In 2015, in a muscular move against Mnangagwa’s faction, the G40 began purging party structures, ejecting 140 grass-roots officials and seven members of parliament. Conflict intensified between the younger G40 faction and the ZANU-PF old guard, which includes Mnangagwa and other politicians who served in the liberation war. After Mujuru’s ouster, Mnangagwa won the support of the military and the country’s powerful war veterans association, while the weaker G40 pushed Mugabe to appoint his wife as his successor. On Nov. 9, urged by his wife and her G40 allies, Mugabe dismissed Mnangagwa.
Most commentators have pointed to Mnangagwa’s dismissal as the direct cause of Zimbabwe’s political crisis. For party elites, however, the struggle for control over the party may have been at least as important as Mugabe’s successor. Even if Mugabe had attempted to nominate his wife as vice president, there would have been substantial pushback from the party’s old guard, which continued to control the central committee and possibly other party organs. Three days before the military intervention, one of the party’s G40-controlled provincial committees recommended disciplinary action against several of Mnangagwa’s allies.
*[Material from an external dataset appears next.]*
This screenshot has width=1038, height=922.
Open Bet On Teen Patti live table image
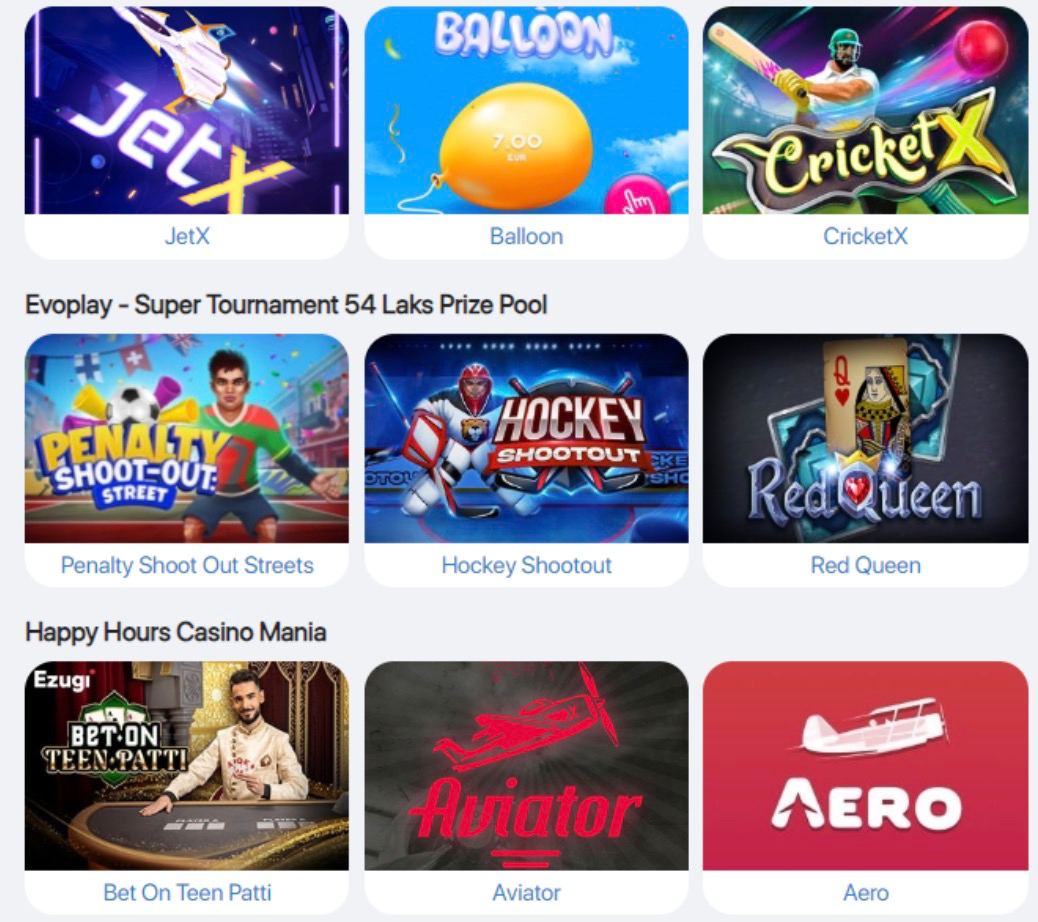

Since the party constitution bars members facing disciplinary action from contesting central committee seats or other party positions, this would have effectively barred the bulk of the party’s old guard from party leadership positions — and also endangered their ability to run for the 2018 parliamentary and senatorial elections on ZANU-PF tickets.
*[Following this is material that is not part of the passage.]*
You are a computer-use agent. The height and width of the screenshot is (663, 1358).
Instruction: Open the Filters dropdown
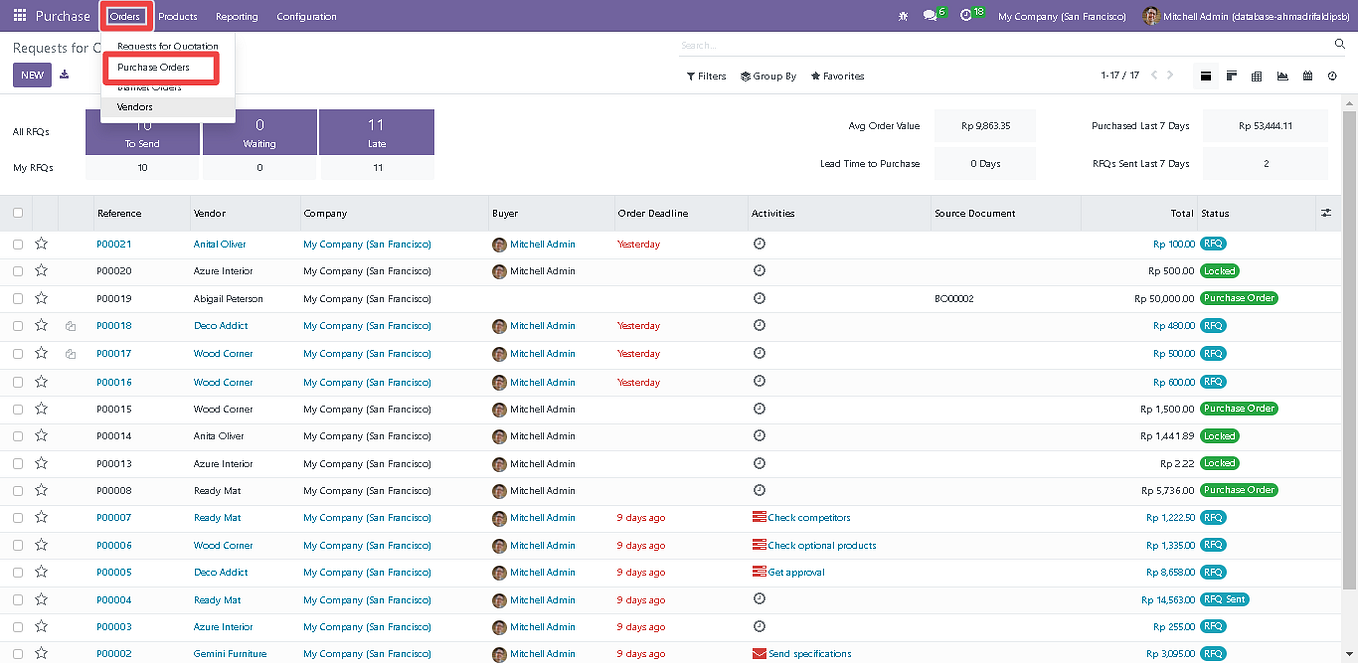706,76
So how can ZANU-PF win elections after overthrowing their leader?
If we buy this analysis, Mugabe was removed by the military and its ZANU-PF allies both to install Mnangagwa and to regain control over party structures and nominations. Now that they have recaptured the party, these same party elites face a new political challenge: How does the party win an election after sponsoring a coup against its founding father?
This week’s party congress will give observers a sense of how well ZANU-PF will handle two major challenges in the run-up to the 2018 elections.
First, control over ZANU-PF’s grass-roots structures will be central to mobilizing voters and intimidating opponents, a perennial ZANU-PF electoral tactic. The party’s new leaders have already announced they will reconstitute the party’s district coordinating committees, which had been a casualty of recent factional struggles. Purges of provincial committees are already underway.
Second, at this congress, ZANU-PF faces the difficult task of embracing Mugabe’s legacy as founder while simultaneously justifying the party’s involvement in forcing his resignation. Mugabe remains popular with the party’s base. Earlier this year, an Afrobarometer survey found 56 percent of all Zimbabweans approved or strongly approved of the president’s performance. For a party that already lost support because of the 2014 Mujuru purge, keeping Mugabe loyalists is essential for continued electoral viability.
For long-serving ruling parties, transfers of power are fraught. Where parties are able to handle these crises and institutionalize succession, their organizations emerge stronger and more capable of dominating political systems for years to come, as we have seen from long periods of party dominance in Japan, Mexico, and Taiwan.
ZANU-PF’s first succession battle has been rocky and surprisingly public, but the party may yet emerge from this crisis with stronger organizational structures and greater party cohesion. If it does, Zimbabwe’s fractured opposition will face a tough fight in 2018.